Filter these entries so that only lines with the word "agent" remain.

====== Source data ======

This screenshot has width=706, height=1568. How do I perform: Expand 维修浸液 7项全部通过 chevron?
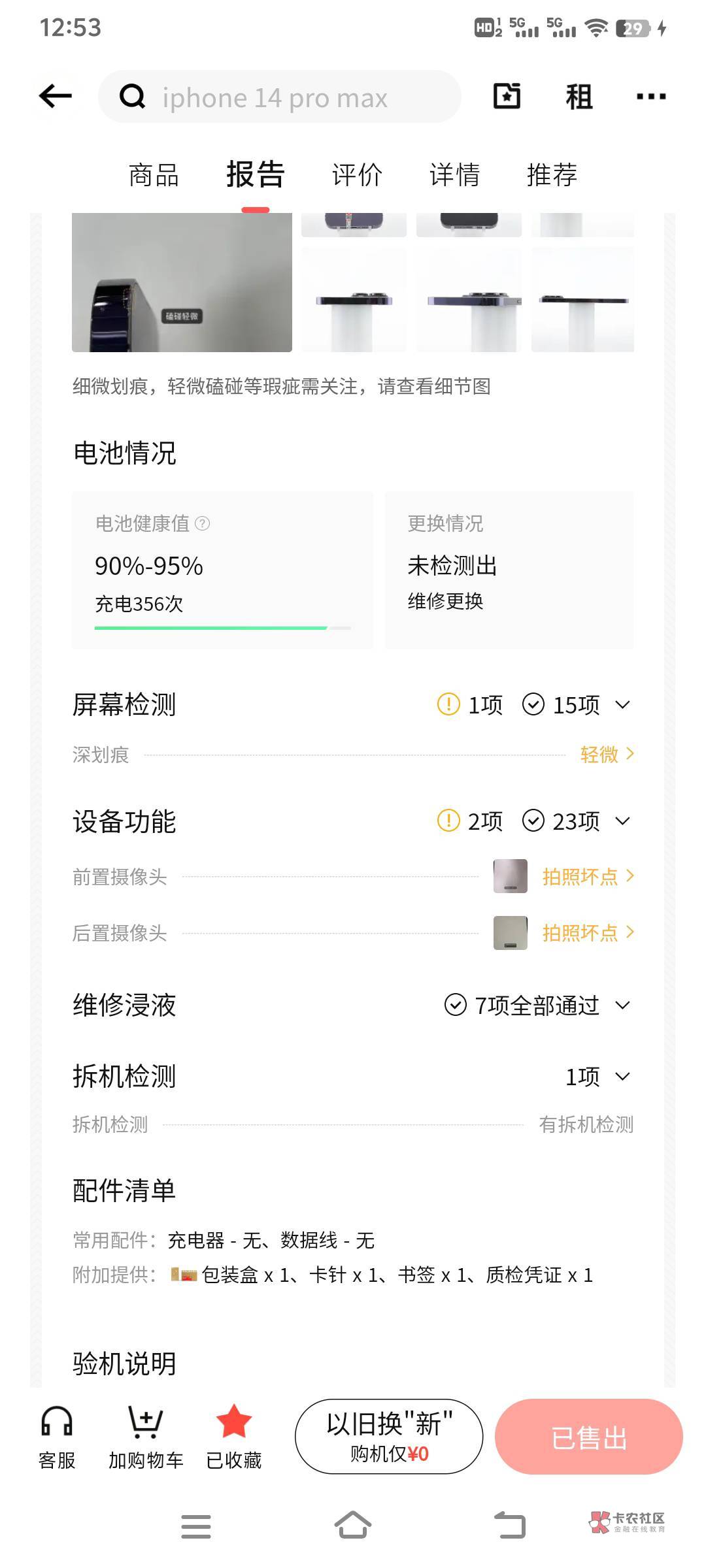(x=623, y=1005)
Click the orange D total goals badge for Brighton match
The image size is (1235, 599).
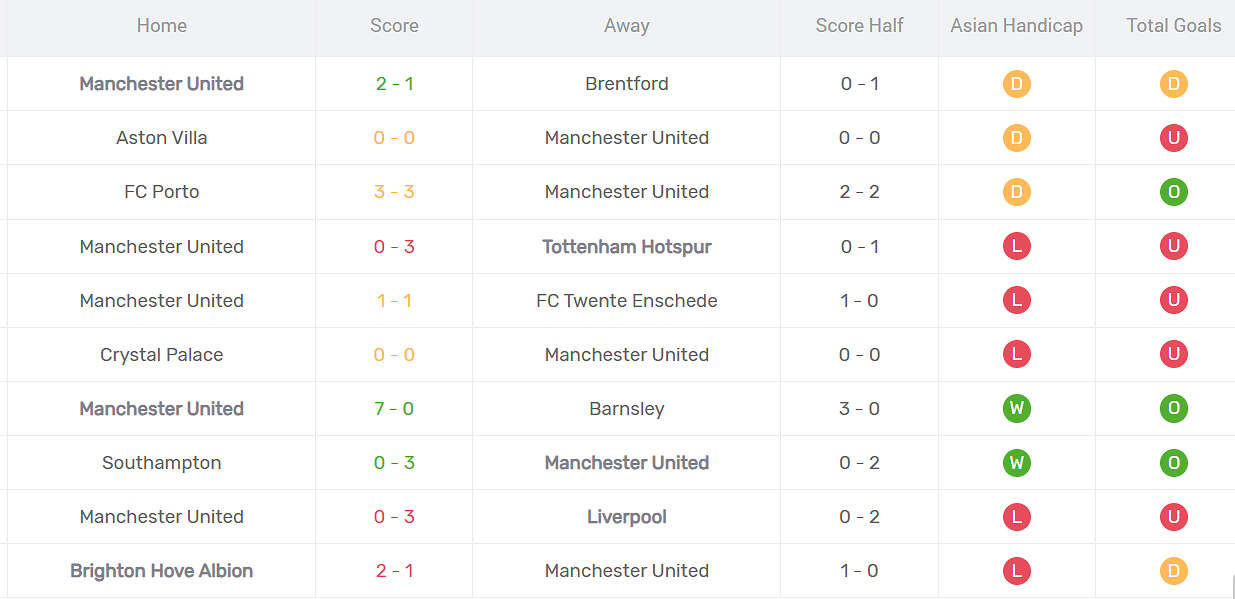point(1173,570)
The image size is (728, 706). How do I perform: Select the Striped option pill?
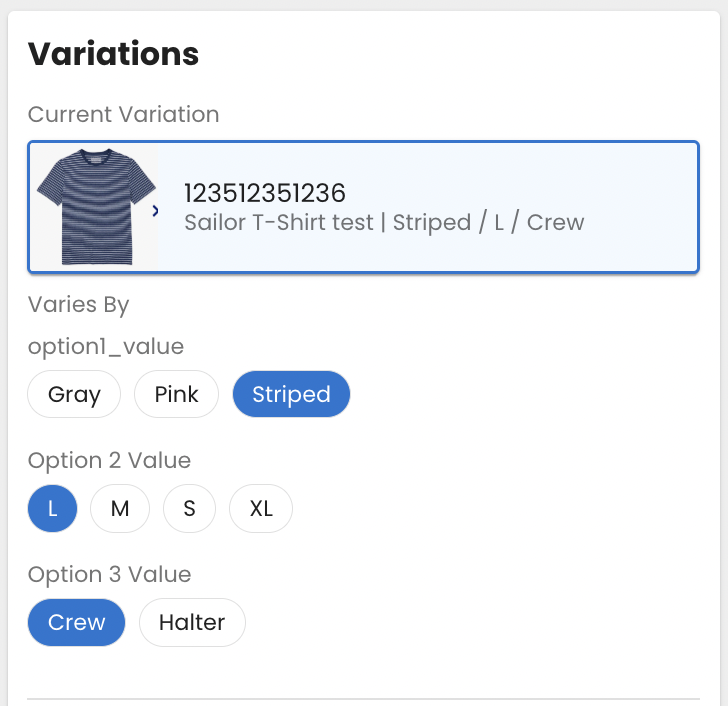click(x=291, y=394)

======
====== Source data ======

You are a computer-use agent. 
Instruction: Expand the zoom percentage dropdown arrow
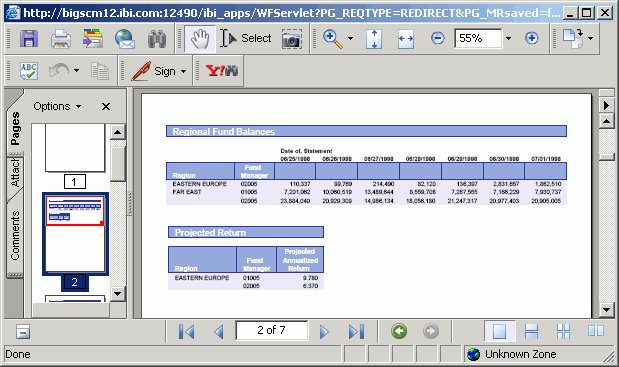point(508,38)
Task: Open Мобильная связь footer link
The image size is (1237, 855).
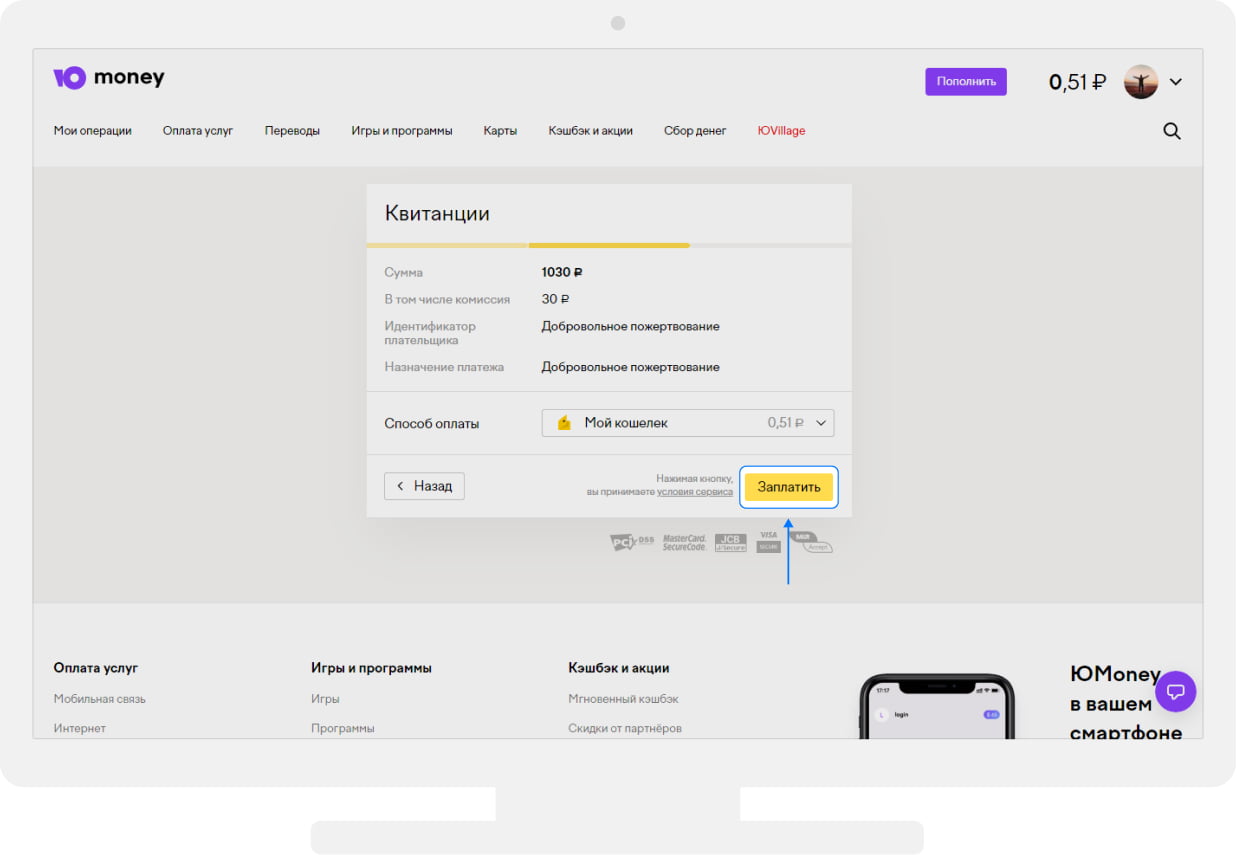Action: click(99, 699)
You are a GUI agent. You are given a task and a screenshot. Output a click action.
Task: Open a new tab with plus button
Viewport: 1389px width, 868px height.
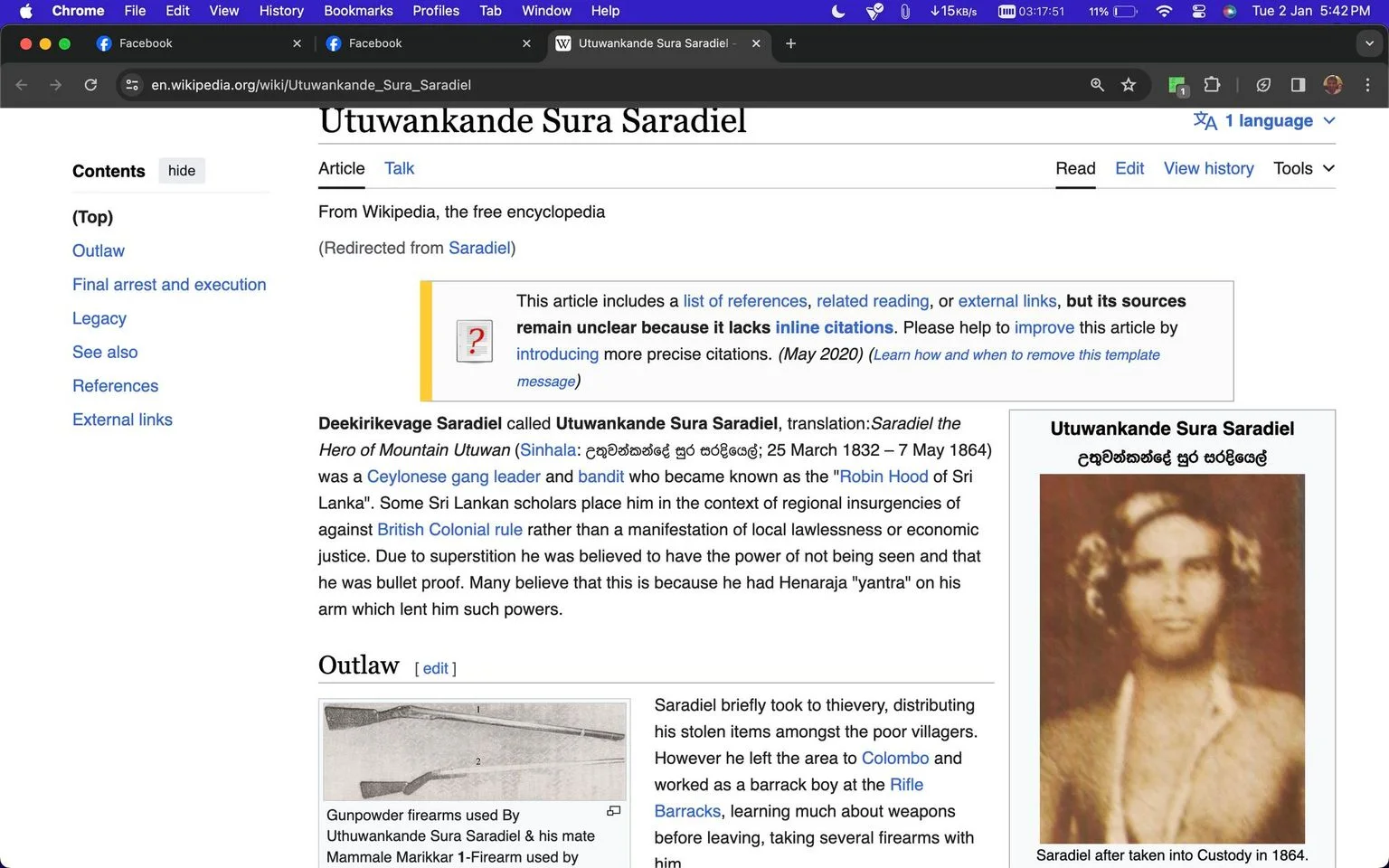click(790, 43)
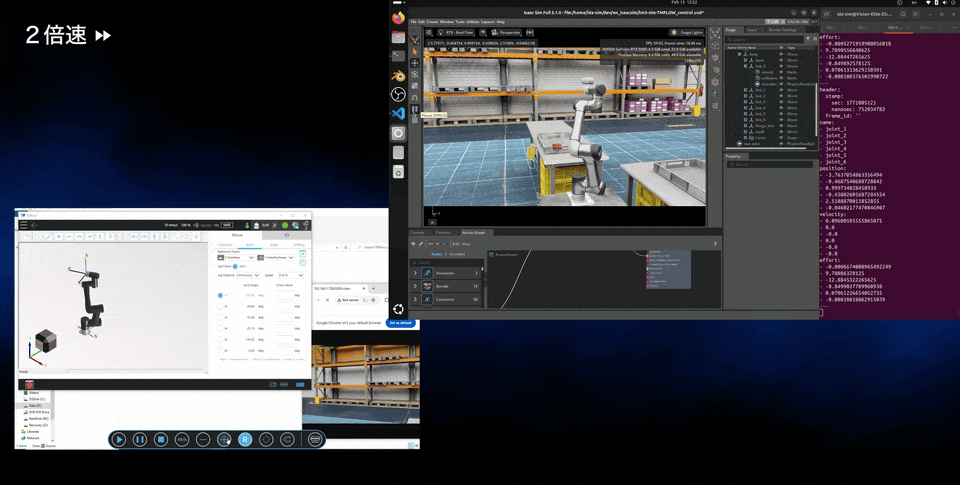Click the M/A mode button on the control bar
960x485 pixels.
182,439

======
====== Source data ======

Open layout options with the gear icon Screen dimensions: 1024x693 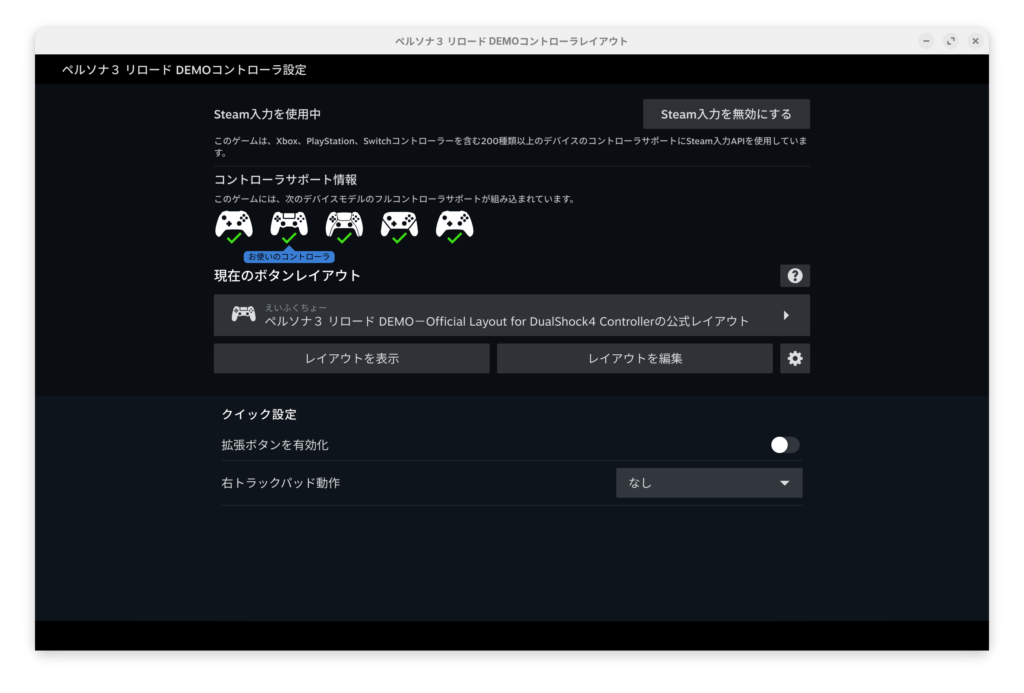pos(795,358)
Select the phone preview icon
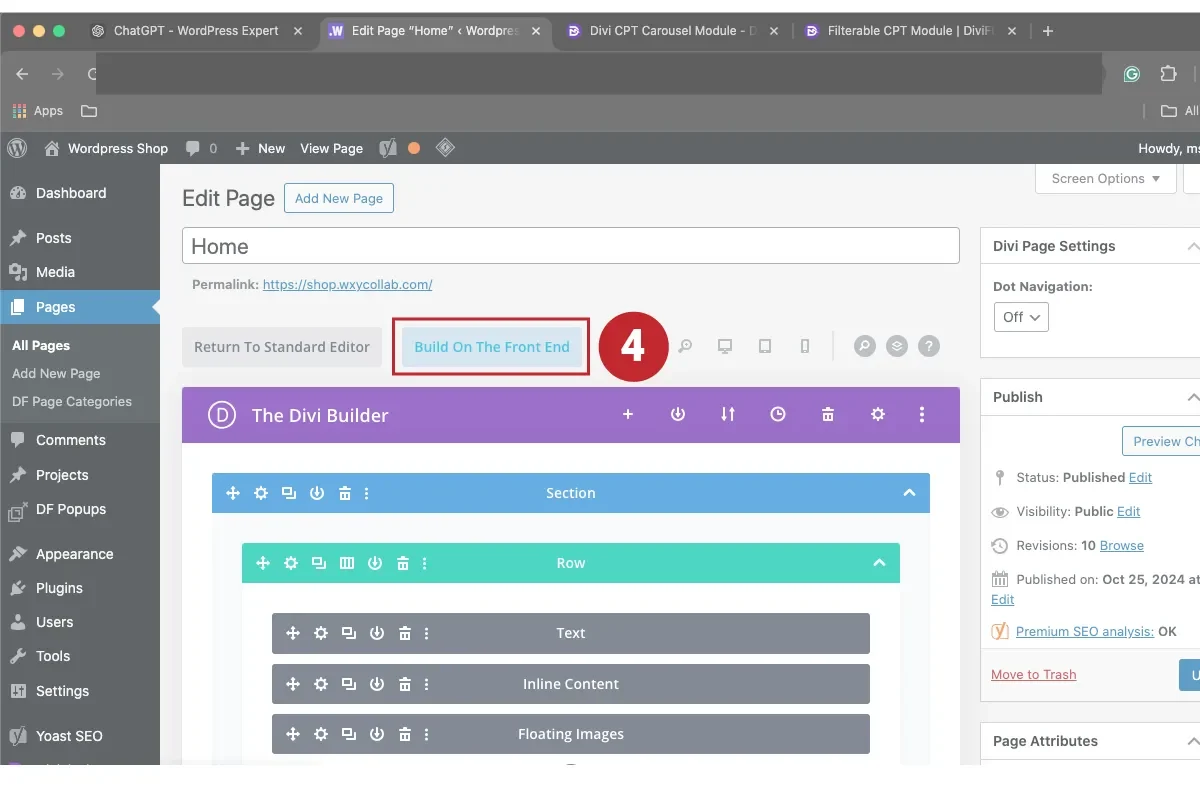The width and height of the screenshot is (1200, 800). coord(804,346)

======

== Reply ==
You are a computer-use agent. 
You are a GUI agent. You are given a task and a screenshot. Output a click action.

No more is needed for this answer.